As with many other processes in life there isn’t a single perfect way to develop a predictive model. While you build your data science skills you’ll learn what works best for you and how to design an effective and accurate model. This section contains suggestions that our team hopes will help you on that path.
Don’t focus solely on the data! Now repeat that 3 times.
Data is very important, but it isn’t the only factor in a successful project.
As mentioned above, one of the first things most people ask when starting a project is
what data will we have? It’s totally understandable to ask this question. Data is important, and without good data the models won’t be able to tell you much. However, when you’re very first starting on a project think through some of the questions below:
How will my business user/customer use the model?
Is the model ethical?
What type of modeling category does this fall in? (Regression, Classification, Other)
Are there any modeling techniques I can research to learn more about the goal?
What tools or apps am I going to use for collaboration?
How often will I communicate findings back to the business?
This isn’t a full list of questions, but it shows that there is a lot to think through when starting a project.
In our experience it is always beneficial to take time and think through a project. Review the who, what, when, where, and why. Brainstorm different processes. Do this before you even look at the dataset.
These items will all be adjusted as the project evolves and you learn more but taking time to think through them helps to ensure that everyone is on the same page and that you are designing the correct product for the project.

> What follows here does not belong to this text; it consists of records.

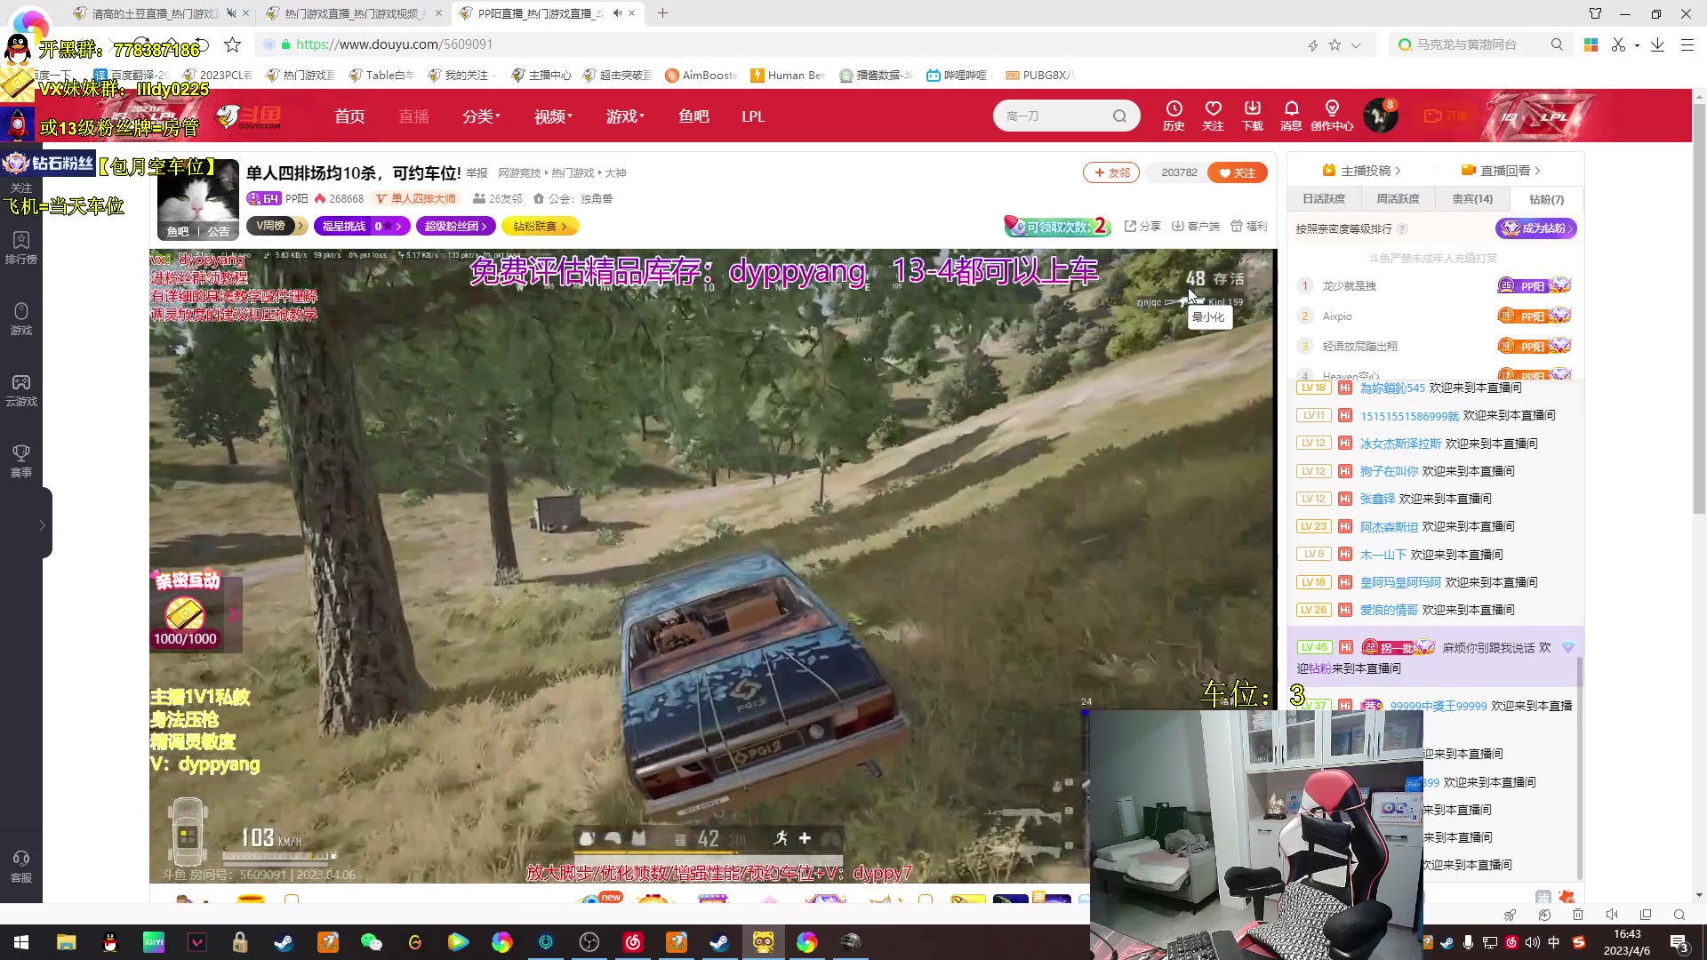This screenshot has height=960, width=1707.
Task: Click 赛事 trophy sidebar icon
Action: [21, 460]
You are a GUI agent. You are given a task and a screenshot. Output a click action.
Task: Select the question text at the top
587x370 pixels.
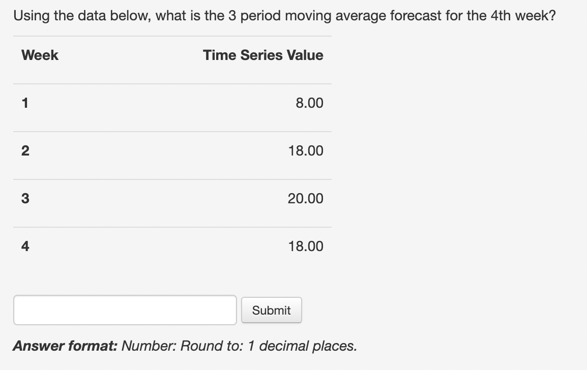[x=285, y=15]
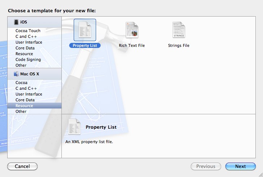Select Core Data under iOS
The width and height of the screenshot is (263, 177).
[x=25, y=48]
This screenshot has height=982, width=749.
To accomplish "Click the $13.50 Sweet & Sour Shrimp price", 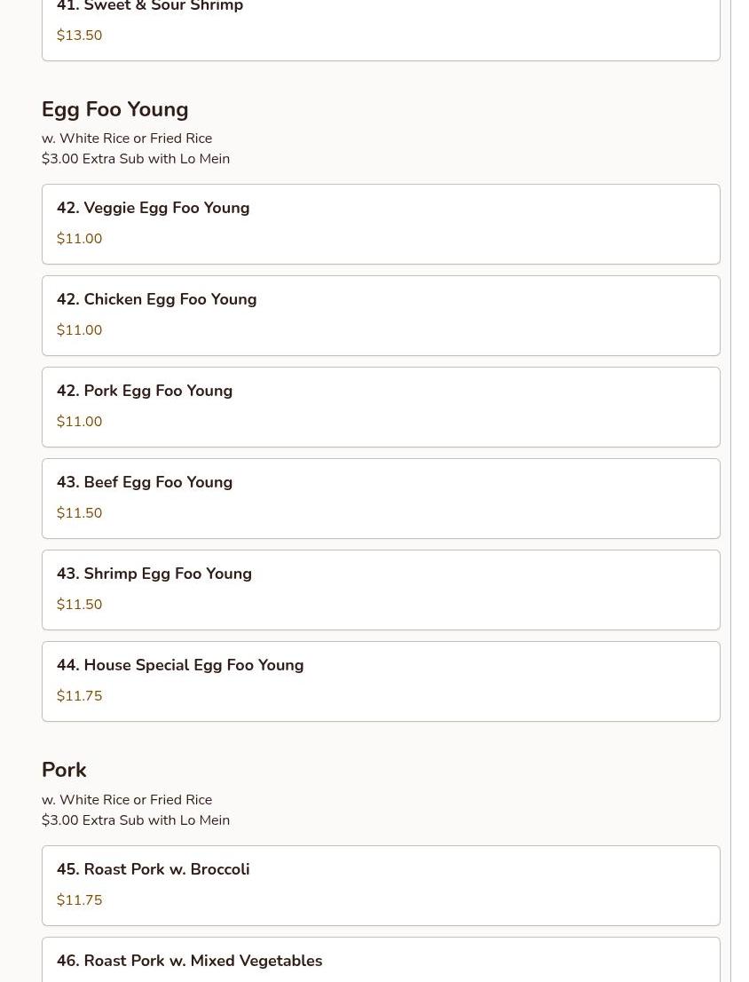I will point(79,36).
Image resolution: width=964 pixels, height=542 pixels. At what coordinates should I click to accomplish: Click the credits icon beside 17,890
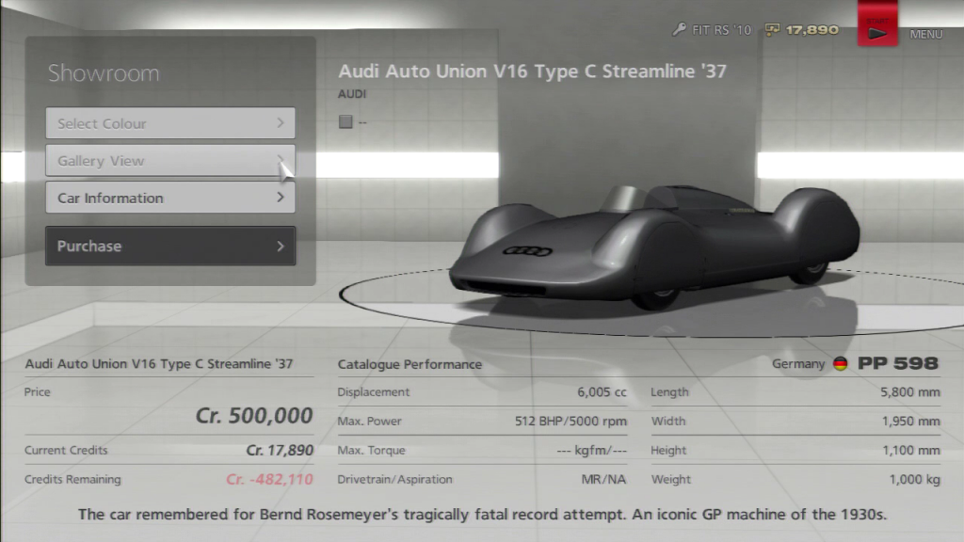pos(772,30)
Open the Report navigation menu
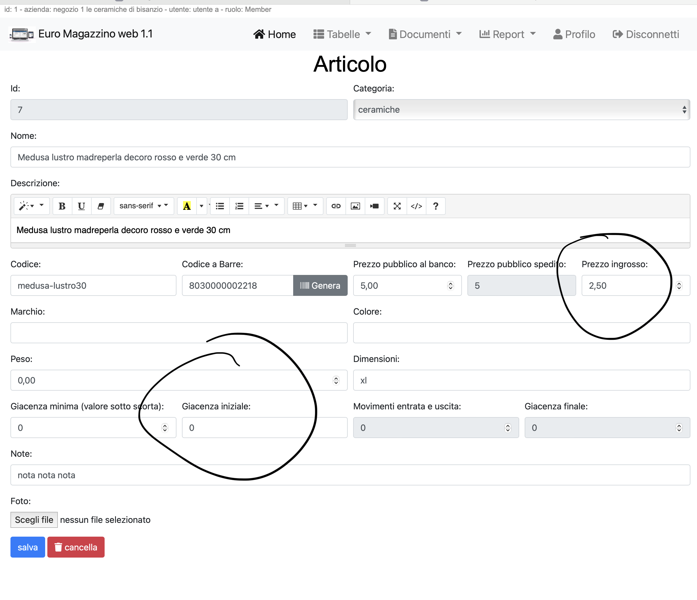 click(x=507, y=34)
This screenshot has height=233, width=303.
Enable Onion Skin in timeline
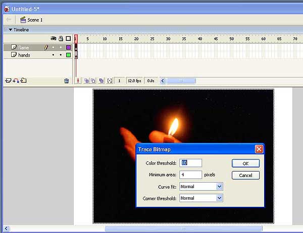(x=86, y=81)
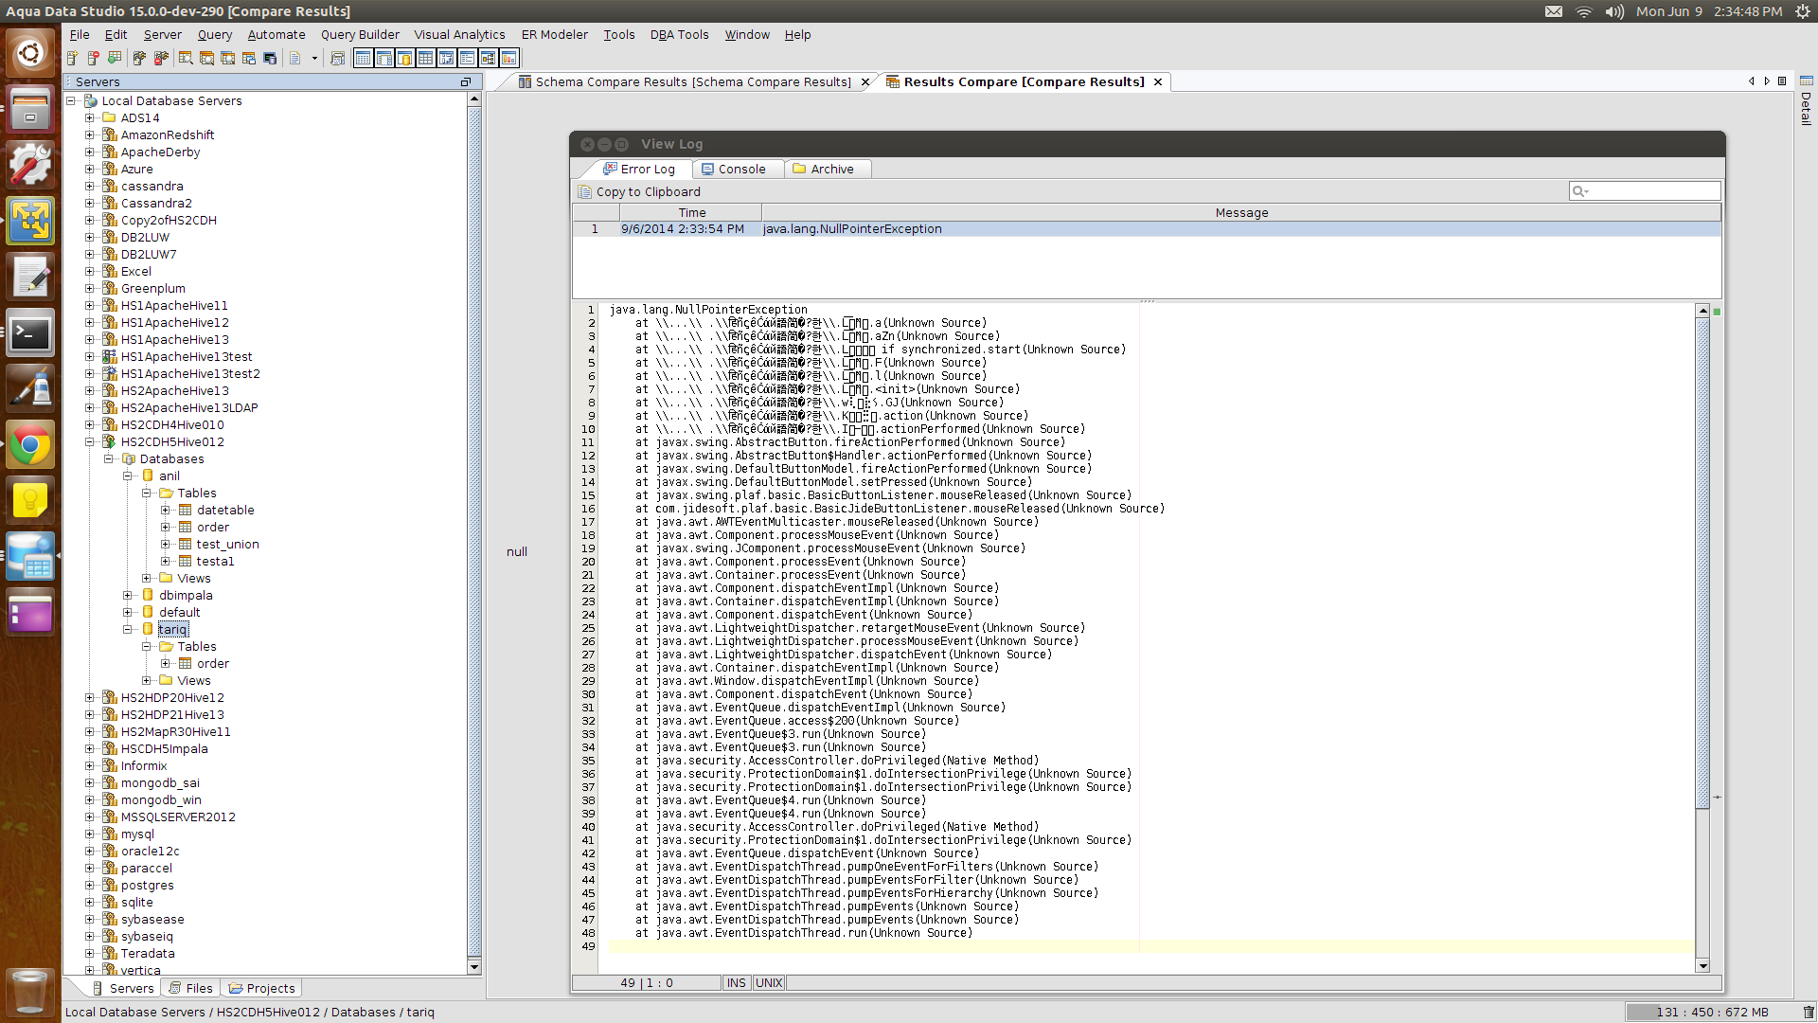Open Chrome from the Ubuntu dock
1818x1023 pixels.
point(30,444)
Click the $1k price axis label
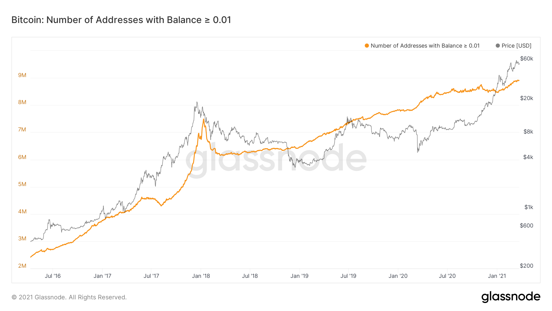Screen dimensions: 552x311 529,207
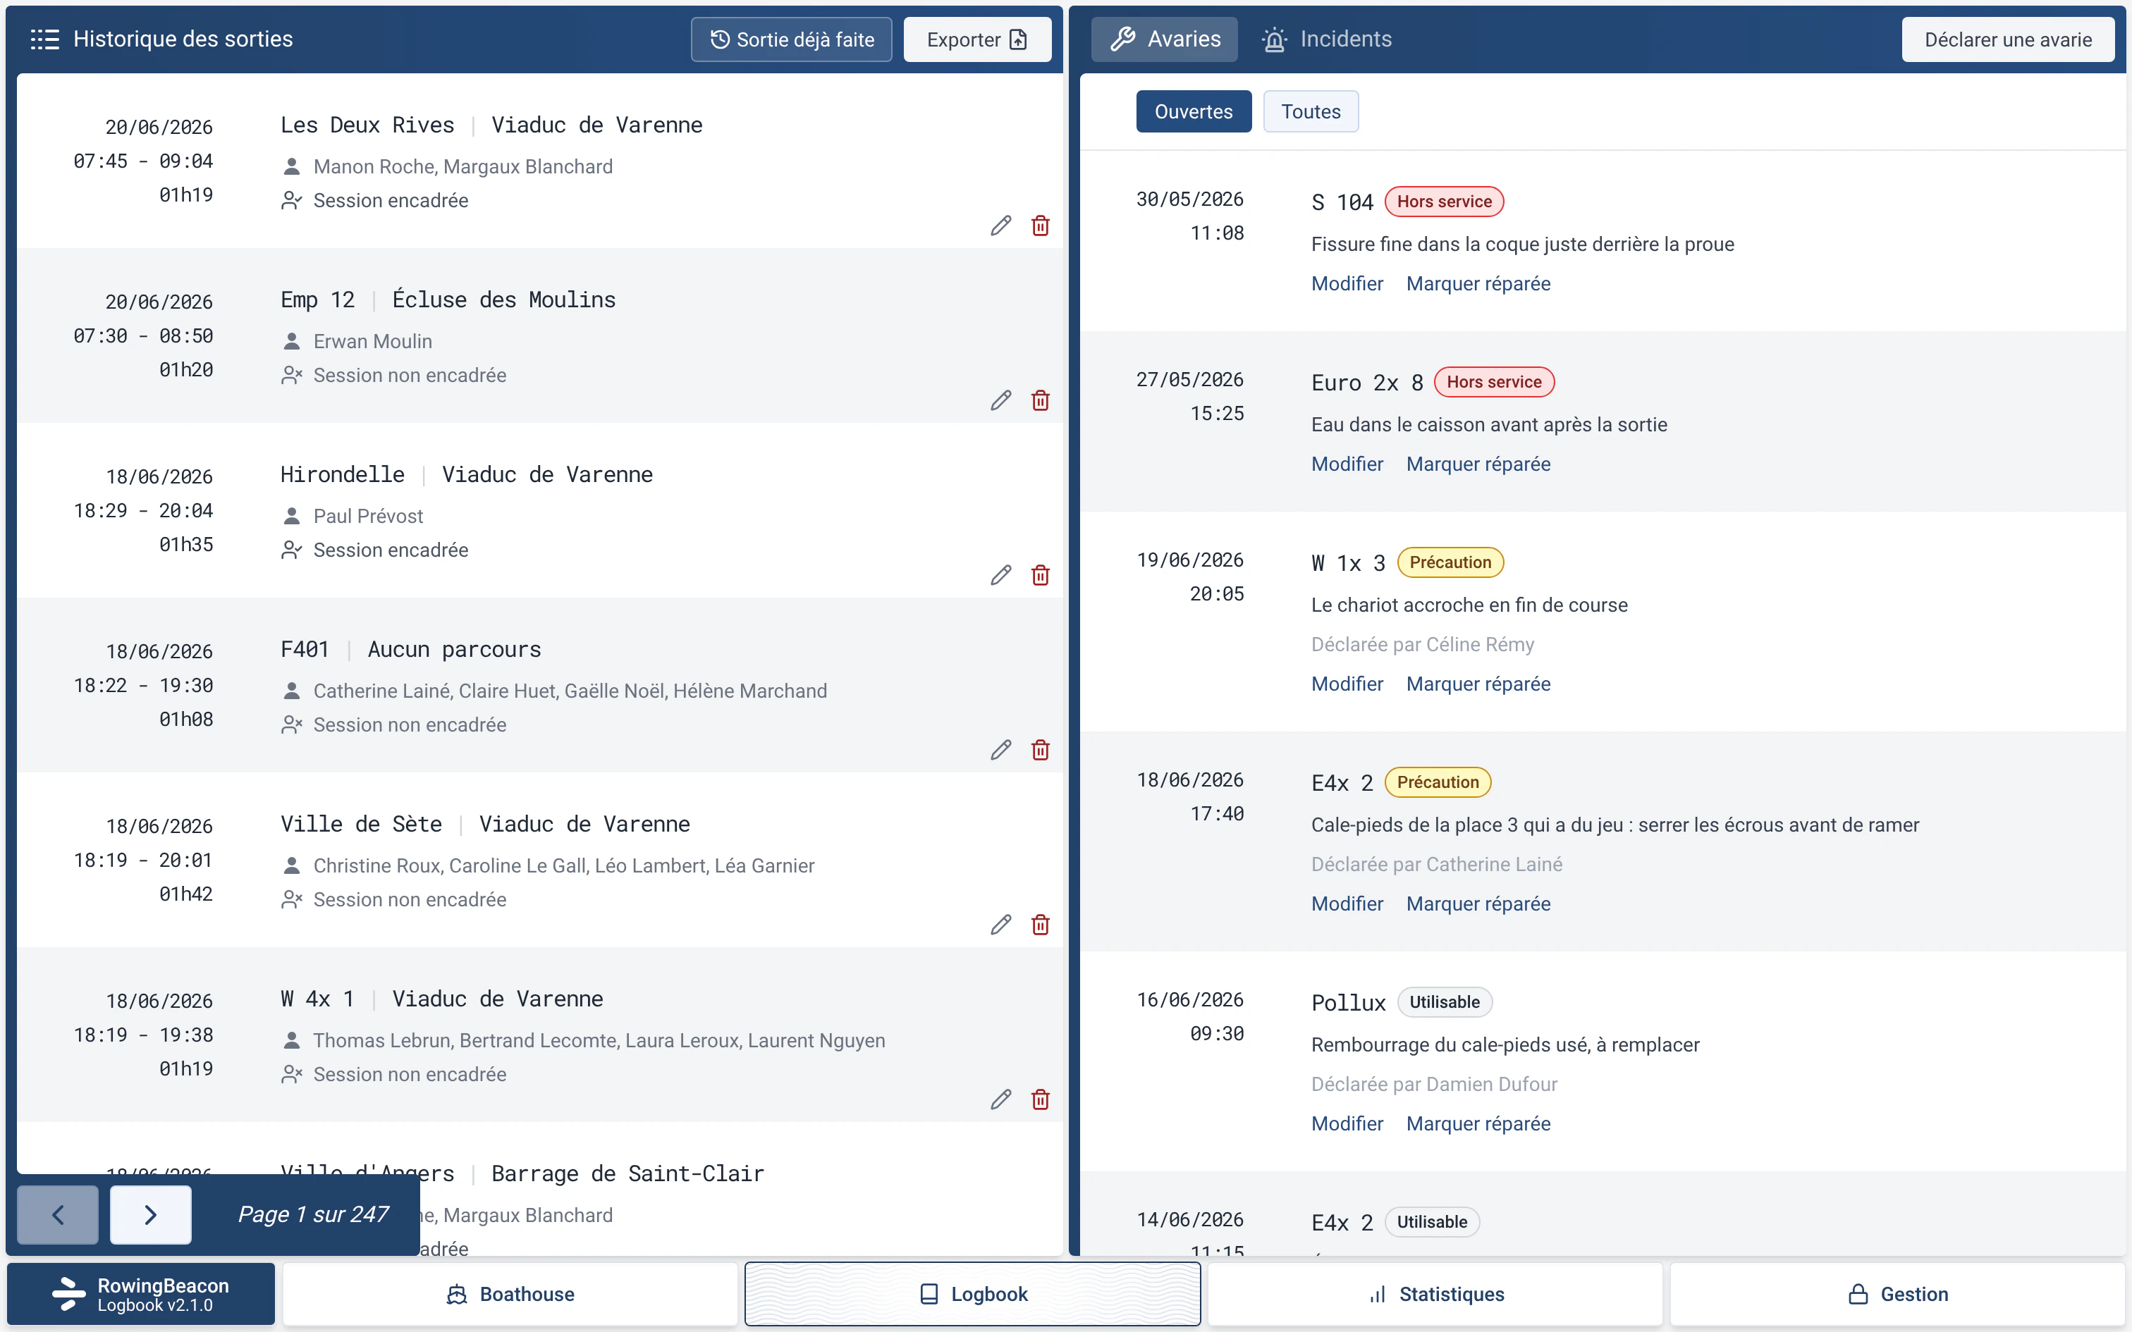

Trust us, it’s time well spent.
Just like project planning, Agile should be adapted to your use case. The principles of Agile can very beneficial, but they aren’t relevant in all cases. That being said, they can be applied to data science in a way that helps to track tasks and iterate in a positive way.
There are lots of resources both in The Examples Book and online focused on Agile in data science. The reason that we wanted to talk about it here is because it can occasionally feel a but clumsy when run on a predictive modeling project. A few of our experiences are included below.
The core idea of Agile project management is to break work down into sprint-level tasks. Sprints are often 2 weeks long but can vary by organization and team. The team executes focused on these deliverables and then at the end of the sprint they review the deliverables and address any issues that the team faced.
When applying Agile to a process such as exploratory data analysis (EDA) it can feel a bit weird. Primarily because EDA is just that, exploratory. You don’t necessarily have a deliverable or goal other than learning more about the data. However, Agile often operates with the idea that you need to have a product at the end of a sprint. Even though it may feel uncomfortable it can be helpful to still hold to Agile when going through EDA.
In this case your deliverable becomes a report or summary to the team about the current findings. Even if the EDA is going to continue it drives positive behavior in that the team is more aware of different trends or interesting findings in the data. In addition, it helps to address issues if the analyst feels stuck during the EDA.
One of the most beneficial ideas of Agile is iteration. Iterating on the model concepts, the communication with stakeholders, and many of the other project components is a very helpful process. Agile helps to reinforce this with many of the built-in processes, such as team stand ups. These are short meetings where each team member covers what they’ve done, what they plan to do, and any issues that they face.
Even if Agile doesn’t fit within your organization, setting up meetings to touch base with project stakeholders and review plans is highly recommended.
One of the most common situations in data science is a great kick-off meeting. Everyone is excited and looking forward to seeing the project. 6 months later the teams meet back up and the data science team unveils their shiny new model. 2 minutes later they realize that the model isn’t what the business was looking for and everyone is a lot less excited.
Iterative check-in meetings help to avoid these awkward misunderstandings by reviewing and revising project expectations as you go. Spending this occasional time can help to avoid much larger issues down the road.
The last thought for model design is the idea of sharing knowledge within and between teams. In many situations we are encouraged to hoard knowledge. We don’t want to look silly or let someone get the edge on us.
While this likely works in some environments, in many others it creates silos and builds animosity between teams. Collaborative teams have a best practice of reviewing the team’s work and providing feedback.
These aren’t hyper critical teardowns (it’s not a thesis defense), but rather a collaborative session where team members can share lessons learned or questions in a positive and learning focused environment.
It also avoids a common issue with data scientists becoming so focused on their model and process that they get tunnel vision. This can lead them to miss important factors or even potentially non-ethical practices.
Promoting this open collaborative minded environment can be a major benefit to an analytics team.
One common challenge that may data scientists face is the idea that our models must be successful. This is reinforced by the way academics are structured and many businesses are run. It’s important to keep in mind that most data science questions are unanswered. The research is focused on finding out if it’s possible to build a predictive model.
If it turns out that it’s not possible it’s still valuable knowledge. Often this leads to good conversations around why it’s not possible. Maybe additional data needs to be collected in a different may. Maybe there are concerns about how the model would be used or the public perception. It’s critical as researchers to be honest about the model’s performance. As we’ll discuss further in the section on data science ethics, trying to force the model to have positive results can lead to many different issues.